# [TASK]
Among the entries that follow, the required portion opens with the line containing "Task: Click the Artist column sort arrow" and closes with the line containing "Image resolution: width=793". Give that portion again exactly, and nothing else.

[RECORDS PROVIDED Boundary: Start]

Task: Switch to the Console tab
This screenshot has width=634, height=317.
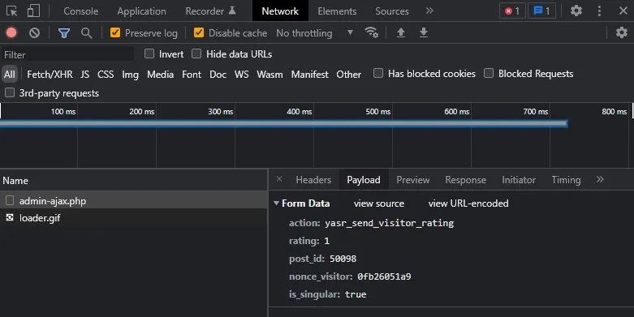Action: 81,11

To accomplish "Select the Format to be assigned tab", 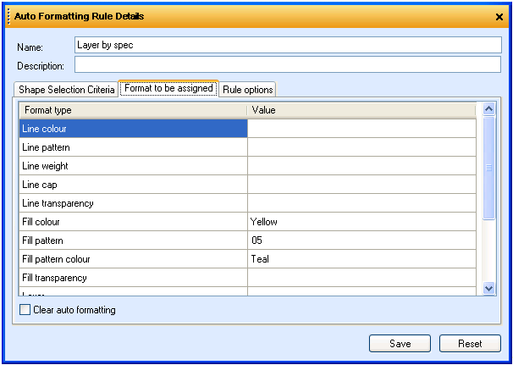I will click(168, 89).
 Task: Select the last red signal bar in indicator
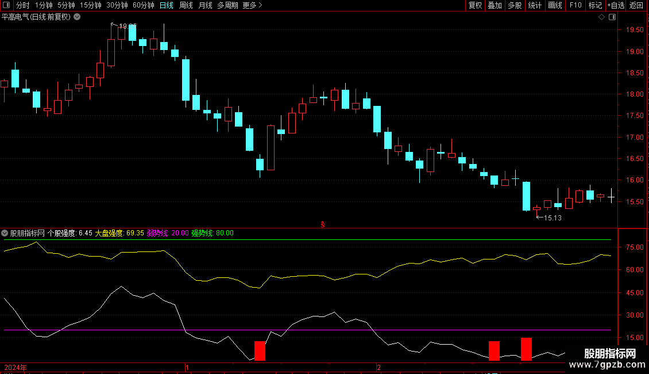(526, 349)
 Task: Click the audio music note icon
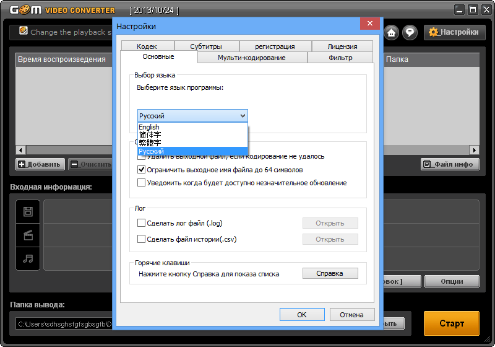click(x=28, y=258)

[RECORDS PROVIDED Boundary: End]
[RECORDS PROVIDED Boundary: Start]

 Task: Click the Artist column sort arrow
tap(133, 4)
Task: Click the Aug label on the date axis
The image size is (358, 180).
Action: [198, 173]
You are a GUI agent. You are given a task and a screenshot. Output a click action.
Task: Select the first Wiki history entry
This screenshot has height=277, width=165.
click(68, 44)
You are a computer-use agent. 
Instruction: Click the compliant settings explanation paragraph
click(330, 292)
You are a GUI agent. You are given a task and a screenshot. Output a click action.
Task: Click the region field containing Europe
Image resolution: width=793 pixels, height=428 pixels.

[RECORDS PROVIDED Boundary: End]

# [RESPONSE TO THIS TASK]
 Task: Click the Artist column sort arrow
tap(133, 4)
Task: Click the Aug label on the date axis
The image size is (358, 180).
Action: [198, 173]
You are a GUI agent. You are given a task and a screenshot. Output a click action.
Task: Select the first Wiki history entry
This screenshot has height=277, width=165.
click(68, 44)
You are a computer-use agent. 
Instruction: Click the compliant settings explanation paragraph
click(330, 292)
You are a GUI agent. You are given a task and a screenshot. Output a click action.
Task: Click the region field containing Europe
Image resolution: width=793 pixels, height=428 pixels.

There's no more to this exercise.